Japanese tend to be extremely health conscious and in general take better care
of themselves than many other developed countries, though there are exceptions
(like high rate of smoking). So it's entirely possible that more people were
indeed infected but could have contacted a mild version that wasn't counted in
the statistics.

Second, there is a culture of wearing masks. From what I can find, surgical
masks don't really prevent you from getting infected. But maybe they prevent
you from infecting others. Wish there was more concrete info on that one.
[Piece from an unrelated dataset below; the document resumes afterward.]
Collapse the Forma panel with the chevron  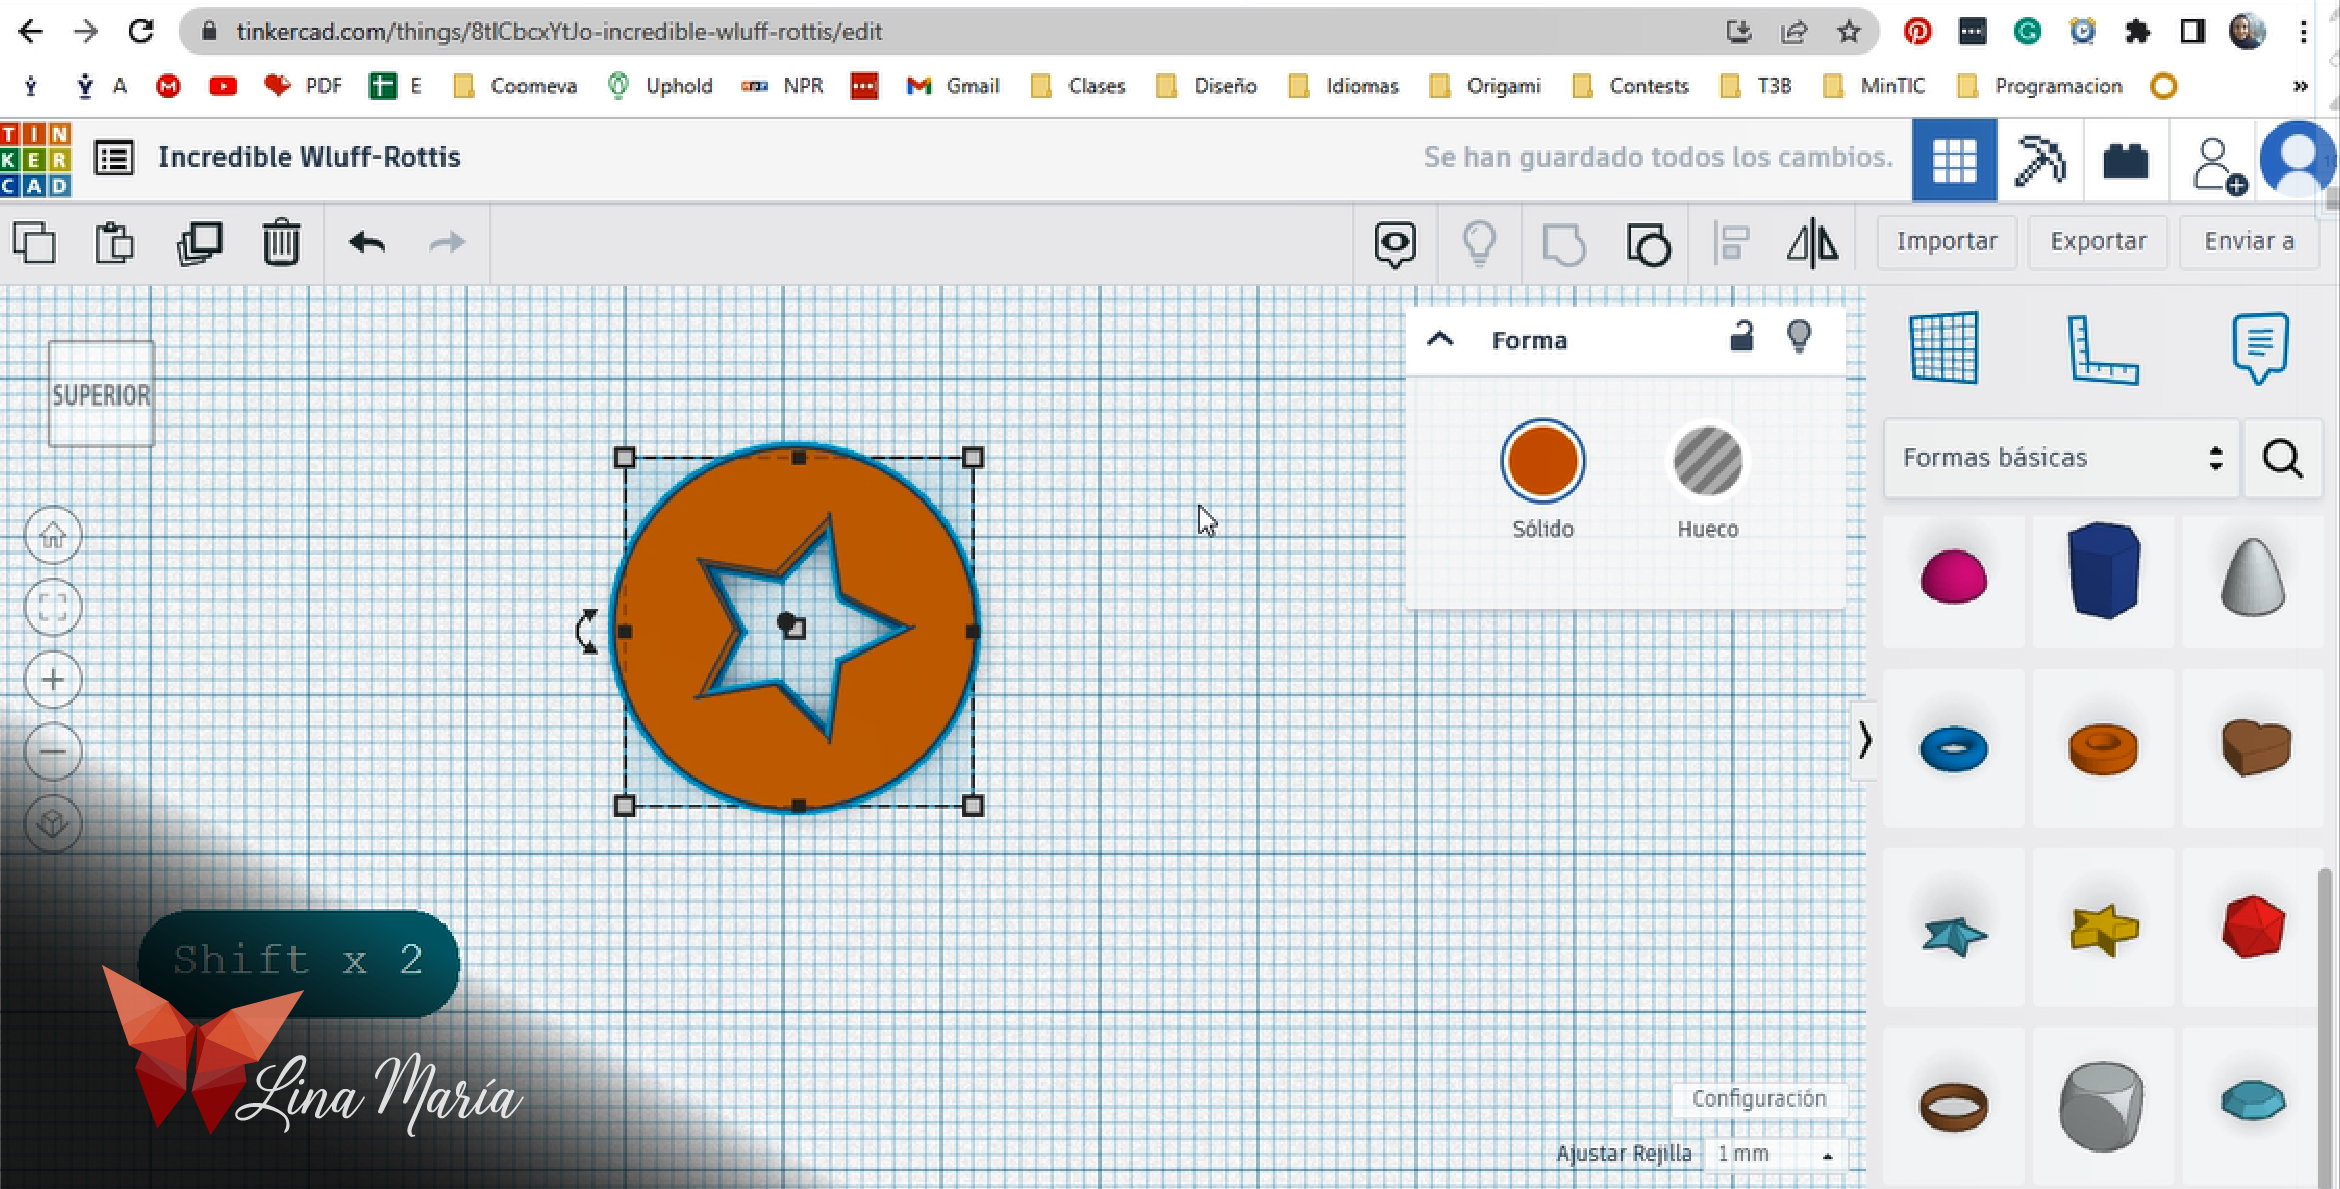1440,339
Third, many things are closed in Japan now, if not to the degree that they are
in Europe and the US, so there is more isolation than the article would have
you believe. For example, Tokyo Disney, Sanrio Puroland, schools, sports
events being held without audiences. I belong to a Buddhist temple whose Head
Temple is in Japan. They are restricting if not eliminating attendance during
the crisis. I didn't see that rapid of a response in Christian churches where
I live; in fact, I remember at least one news report of a pastor at a local
church encouraging his congregation to get close to each other because God
would heal/protect them from the virus. At the beginning of March, in
contrast, our Chief Priest told us he would really prefer we not come to our
temple now because of the situation.

I do travel to Japan regularly, so I have some knowledge of the culture. Don't
claim to be an expert, though. But I really wish there was more of an effort
with Covid 19 to keep it under control - I really support and cooperate with
the social distancing, but also really wish we would do more to look at how to
prevent spread and lessen severity in more sustainable ways. I have my
theories on that, but they might be a bit controversial and as a new user here
I probably shouldn't go there.